United States District Court, C.D. Illinois, Springfield Division

June 28, 2018

SEBASTIAN LUCAS, Plaintiff,
v.
JJ'S OF MACOMB, INC., Defendant.

          OPINION

          SUE E. MYERSCOUGH, U.S. DISTRICT JUDGE.

         This cause is before the Court on Plaintiff Sebastian Lucas's Motion for Equitable Tolling of the Statute of Limitations (d/e 12). For the reasons stated below, the Court GRANTS the motion.

         I. BACKGROUND

         Plaintiff filed his Complaint (d/e 1) on December 20, 2016 and his Amended Complaint (d/e 26) on May 30, 2018. Plaintiff brings claims under the Fair Labor Standards Act (FLSA), 29 U.S.C. § 201 et seq. Plaintiff alleges that Defendant JJ's of Macomb, Inc., a Jimmy John's franchisee, misclassified him and other assistant managers as exempt from the FLSA's overtime provisions. Plaintiff intends to file a motion to certify a collective action under § 216(b) of the FLSA and to obtain court authorization to notify all similarly situated current and former assistant managers of Defendant of the opportunity to join this case.
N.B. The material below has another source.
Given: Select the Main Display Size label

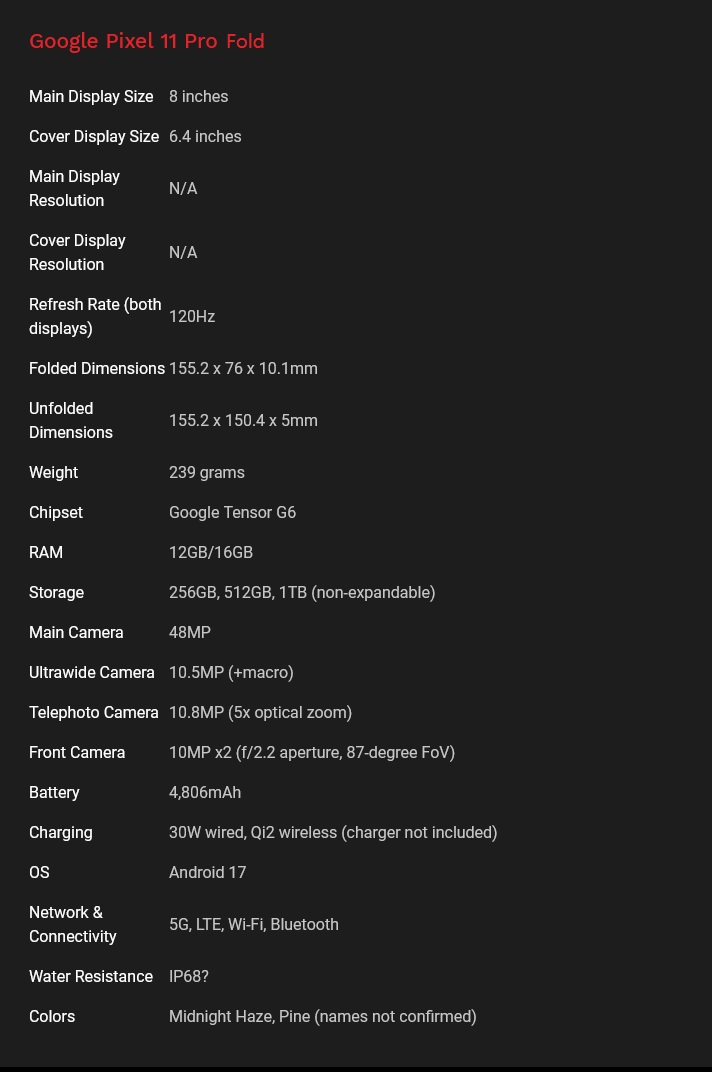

See Motion at 2.

         In July 2014, over two years before Plaintiff brought this action, another assistant manager employed at a different franchisee than Defendant brought an FLSA collective action in the Northern District of Illinois. That plaintiff sued her franchisee and the Jimmy John's corporate franchisor for unpaid overtime wages. The Court certified the collective action, and 660 plaintiffs opted-in, including Mr. Lucas. Mr. Lucas [hereinafter Plaintiff] then brought this action against Defendant, who was his franchisee employer. Defendant is different from the franchisee defendant in the Northern District-the Northern District did not have personal jurisdiction over Defendant. Over a dozen Northern District opt-in plaintiffs have filed similar suits across the country. See e.g., Ruder v. CWL Invs. LLC, No. 16-cv-4460, 2017 WL 3834783 (D. Ariz.); Coyne v. Four Leaf Clover Invs. LLC, No. 16-cv-1937 (E.D. Mo.); Beck v. Savory Sandwiches, Inc., 265 F.Supp.3d 1209, No. 17-cv-1009 (D. Col. 2017). Plaintiff brings the same claims against Defendant as those alleged in the Northern District against the corporate franchisor.

         On March 9, 2017, the Northern District enjoined Plaintiff and the other collective action members who had brought similar cases from pursuing the proceedings in this and the other District Courts. See In re Jimmy John's Overtime Litigation, No. 14-cv-5509 (N.D. Ill.). On April 3, 2017, pursuant to a joint motion by both parties, and in light of the injunction, this Court stayed the proceedings in this matter pending further order of the Northern District. On December 14, 2017, the Seventh Circuit reversed the Northern District's injunction against the proceedings in other courts against other franchisees. See In re Jimmy John's Overtime Litigation, 877 F.3d 756 (7th Cir. 2017). On February 28, 2018, this Court lifted the stay on these proceedings pursuant to Plaintiff's motion.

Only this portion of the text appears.